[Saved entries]
[Start of Attachment]

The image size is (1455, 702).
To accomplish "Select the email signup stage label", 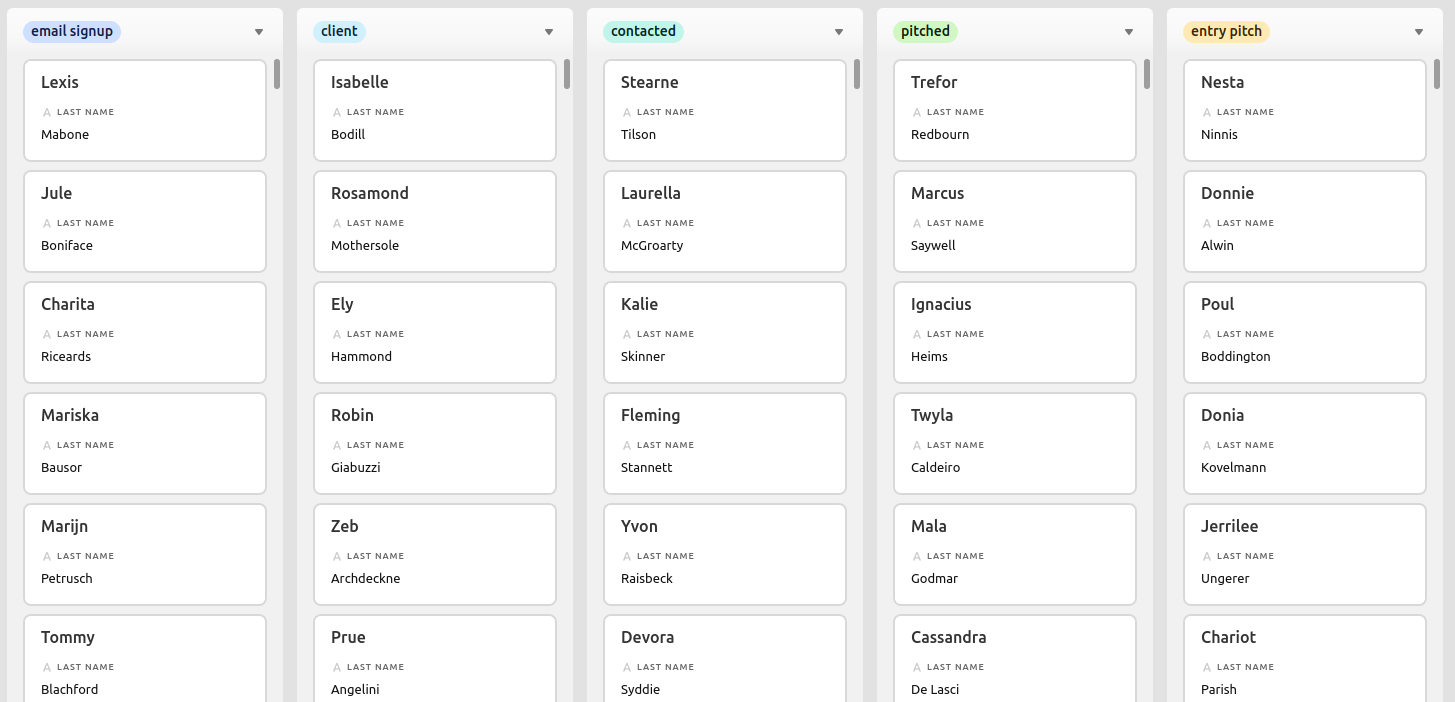I will [x=72, y=32].
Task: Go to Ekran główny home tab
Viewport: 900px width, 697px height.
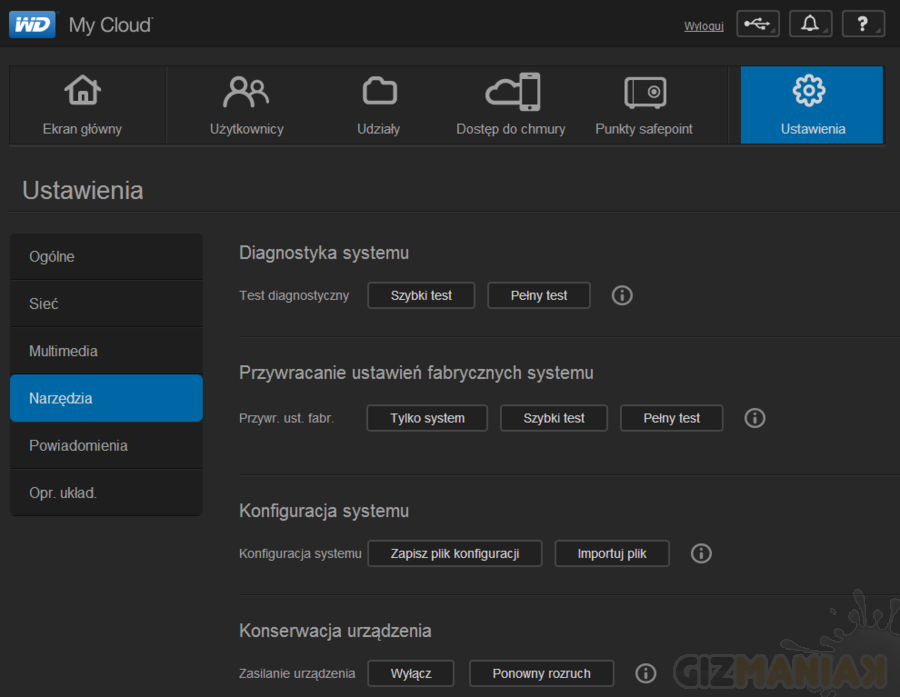Action: 82,105
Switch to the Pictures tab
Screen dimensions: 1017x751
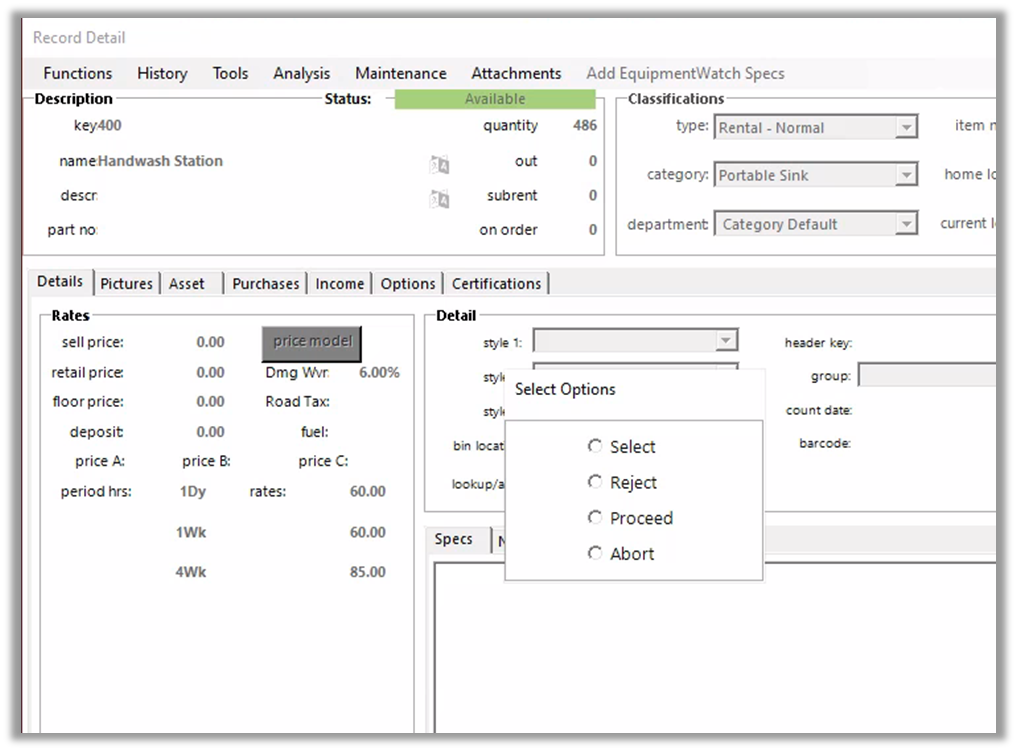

[End of Attachment]

Above are the records; set down exactly the lines from the line containing "Task: Go to Ekran główny home tab" through their last line, leaving every picture out.

Task: Go to Ekran główny home tab
Viewport: 900px width, 697px height.
Action: 82,105
Switch to the Pictures tab
Screen dimensions: 1017x751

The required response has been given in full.